== Information

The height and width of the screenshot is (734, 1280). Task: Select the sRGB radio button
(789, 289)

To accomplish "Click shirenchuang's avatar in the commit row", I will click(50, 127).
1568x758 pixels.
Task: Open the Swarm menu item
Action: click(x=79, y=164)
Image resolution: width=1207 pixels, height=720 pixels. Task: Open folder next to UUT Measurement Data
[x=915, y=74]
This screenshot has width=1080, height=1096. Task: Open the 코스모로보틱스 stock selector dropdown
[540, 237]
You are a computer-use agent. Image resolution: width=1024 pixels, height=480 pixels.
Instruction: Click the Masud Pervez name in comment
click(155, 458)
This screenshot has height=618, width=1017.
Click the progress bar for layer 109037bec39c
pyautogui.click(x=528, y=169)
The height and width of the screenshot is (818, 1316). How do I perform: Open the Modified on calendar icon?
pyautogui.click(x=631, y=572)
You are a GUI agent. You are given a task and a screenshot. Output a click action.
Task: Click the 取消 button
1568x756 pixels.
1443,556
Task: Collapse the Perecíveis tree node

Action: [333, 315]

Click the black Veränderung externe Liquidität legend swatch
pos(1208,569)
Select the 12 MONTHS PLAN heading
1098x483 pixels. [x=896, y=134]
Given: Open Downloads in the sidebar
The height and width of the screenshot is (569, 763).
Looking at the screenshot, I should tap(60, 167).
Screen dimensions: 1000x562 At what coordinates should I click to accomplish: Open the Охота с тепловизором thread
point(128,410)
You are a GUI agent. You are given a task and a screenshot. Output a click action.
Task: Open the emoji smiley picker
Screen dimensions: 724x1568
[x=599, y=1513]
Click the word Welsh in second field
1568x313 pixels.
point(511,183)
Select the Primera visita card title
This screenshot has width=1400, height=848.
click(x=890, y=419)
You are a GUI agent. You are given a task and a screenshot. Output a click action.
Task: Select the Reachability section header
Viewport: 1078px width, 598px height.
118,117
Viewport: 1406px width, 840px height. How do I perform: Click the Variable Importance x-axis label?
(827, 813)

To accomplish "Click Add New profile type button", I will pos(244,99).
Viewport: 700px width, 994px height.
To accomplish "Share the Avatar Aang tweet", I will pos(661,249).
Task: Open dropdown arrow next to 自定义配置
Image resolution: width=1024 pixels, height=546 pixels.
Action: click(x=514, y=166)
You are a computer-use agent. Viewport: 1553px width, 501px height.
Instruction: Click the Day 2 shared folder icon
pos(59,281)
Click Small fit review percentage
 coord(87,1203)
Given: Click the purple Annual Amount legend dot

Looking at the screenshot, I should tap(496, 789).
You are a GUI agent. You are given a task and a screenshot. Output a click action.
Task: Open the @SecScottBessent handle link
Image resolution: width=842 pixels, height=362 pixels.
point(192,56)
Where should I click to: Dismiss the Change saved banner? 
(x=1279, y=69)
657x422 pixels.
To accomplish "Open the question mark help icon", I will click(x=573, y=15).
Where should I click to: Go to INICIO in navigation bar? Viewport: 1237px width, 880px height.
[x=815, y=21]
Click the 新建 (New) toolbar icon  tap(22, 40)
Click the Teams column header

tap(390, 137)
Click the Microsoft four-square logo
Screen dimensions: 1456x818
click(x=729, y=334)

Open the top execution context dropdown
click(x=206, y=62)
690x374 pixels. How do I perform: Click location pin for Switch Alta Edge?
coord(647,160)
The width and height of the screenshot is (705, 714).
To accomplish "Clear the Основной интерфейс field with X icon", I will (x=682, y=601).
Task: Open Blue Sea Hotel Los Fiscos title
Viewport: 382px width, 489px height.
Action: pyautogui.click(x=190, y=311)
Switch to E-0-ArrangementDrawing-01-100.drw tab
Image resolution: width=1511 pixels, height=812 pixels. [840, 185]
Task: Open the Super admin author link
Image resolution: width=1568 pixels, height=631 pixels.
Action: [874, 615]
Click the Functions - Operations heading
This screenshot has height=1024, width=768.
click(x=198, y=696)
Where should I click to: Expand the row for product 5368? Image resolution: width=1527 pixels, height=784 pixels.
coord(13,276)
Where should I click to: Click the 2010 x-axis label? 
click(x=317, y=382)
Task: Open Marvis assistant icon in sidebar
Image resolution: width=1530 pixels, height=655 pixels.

====

- [Exercise aim] Please return the data above exactly as given.

- [Finished exercise]
The height and width of the screenshot is (734, 1280). Task: Select the sRGB radio button
(789, 289)

To accomplish "Click shirenchuang's avatar in the commit row", I will click(50, 127).
1568x758 pixels.
Task: Open the Swarm menu item
Action: click(x=79, y=164)
Image resolution: width=1207 pixels, height=720 pixels. Task: Open folder next to UUT Measurement Data
[x=915, y=74]
This screenshot has width=1080, height=1096. Task: Open the 코스모로보틱스 stock selector dropdown
[540, 237]
You are a computer-use agent. Image resolution: width=1024 pixels, height=480 pixels.
Instruction: Click the Masud Pervez name in comment
click(155, 458)
This screenshot has height=618, width=1017.
Click the progress bar for layer 109037bec39c
pyautogui.click(x=528, y=169)
The height and width of the screenshot is (818, 1316). How do I perform: Open the Modified on calendar icon?
pyautogui.click(x=631, y=572)
You are a GUI agent. You are given a task and a screenshot. Output a click action.
Task: Click the 取消 button
1568x756 pixels.
1443,556
Task: Collapse the Perecíveis tree node

Action: [333, 315]

Click the black Veränderung externe Liquidität legend swatch
pos(1208,569)
Select the 12 MONTHS PLAN heading
1098x483 pixels. [x=896, y=134]
Given: Open Downloads in the sidebar
The height and width of the screenshot is (569, 763).
Looking at the screenshot, I should tap(60, 167).
Screen dimensions: 1000x562 At what coordinates should I click to accomplish: Open the Охота с тепловизором thread
point(128,410)
You are a GUI agent. You are given a task and a screenshot. Output a click action.
Task: Open the emoji smiley picker
Screen dimensions: 724x1568
[x=599, y=1513]
Click the word Welsh in second field
1568x313 pixels.
point(511,183)
Select the Primera visita card title
This screenshot has width=1400, height=848.
click(x=890, y=419)
You are a GUI agent. You are given a task and a screenshot. Output a click action.
Task: Select the Reachability section header
Viewport: 1078px width, 598px height.
118,117
Viewport: 1406px width, 840px height. How do I perform: Click the Variable Importance x-axis label?
(827, 813)

To accomplish "Click Add New profile type button", I will pos(244,99).
Viewport: 700px width, 994px height.
To accomplish "Share the Avatar Aang tweet", I will pos(661,249).
Task: Open dropdown arrow next to 自定义配置
Image resolution: width=1024 pixels, height=546 pixels.
Action: click(x=514, y=166)
You are a computer-use agent. Viewport: 1553px width, 501px height.
Instruction: Click the Day 2 shared folder icon
pos(59,281)
Click Small fit review percentage
 coord(87,1203)
Given: Click the purple Annual Amount legend dot

Looking at the screenshot, I should tap(496, 789).
You are a GUI agent. You are given a task and a screenshot. Output a click action.
Task: Open the @SecScottBessent handle link
Image resolution: width=842 pixels, height=362 pixels.
point(192,56)
Where should I click to: Dismiss the Change saved banner? 
(x=1279, y=69)
657x422 pixels.
To accomplish "Open the question mark help icon", I will click(x=573, y=15).
Where should I click to: Go to INICIO in navigation bar? Viewport: 1237px width, 880px height.
[x=815, y=21]
Click the 新建 (New) toolbar icon  tap(22, 40)
Click the Teams column header

tap(390, 137)
Click the Microsoft four-square logo
Screen dimensions: 1456x818
click(x=729, y=334)

Open the top execution context dropdown
click(x=206, y=62)
690x374 pixels. How do I perform: Click location pin for Switch Alta Edge?
coord(647,160)
The width and height of the screenshot is (705, 714).
To accomplish "Clear the Основной интерфейс field with X icon", I will (x=682, y=601).
Task: Open Blue Sea Hotel Los Fiscos title
Viewport: 382px width, 489px height.
Action: pyautogui.click(x=190, y=311)
Switch to E-0-ArrangementDrawing-01-100.drw tab
Image resolution: width=1511 pixels, height=812 pixels. [840, 185]
Task: Open the Super admin author link
Image resolution: width=1568 pixels, height=631 pixels.
Action: [874, 615]
Click the Functions - Operations heading
This screenshot has height=1024, width=768.
click(x=198, y=696)
Where should I click to: Expand the row for product 5368? Image resolution: width=1527 pixels, height=784 pixels.
coord(13,276)
Where should I click to: Click the 2010 x-axis label? 
click(x=317, y=382)
Task: Open Marvis assistant icon in sidebar
Image resolution: width=1530 pixels, height=655 pixels.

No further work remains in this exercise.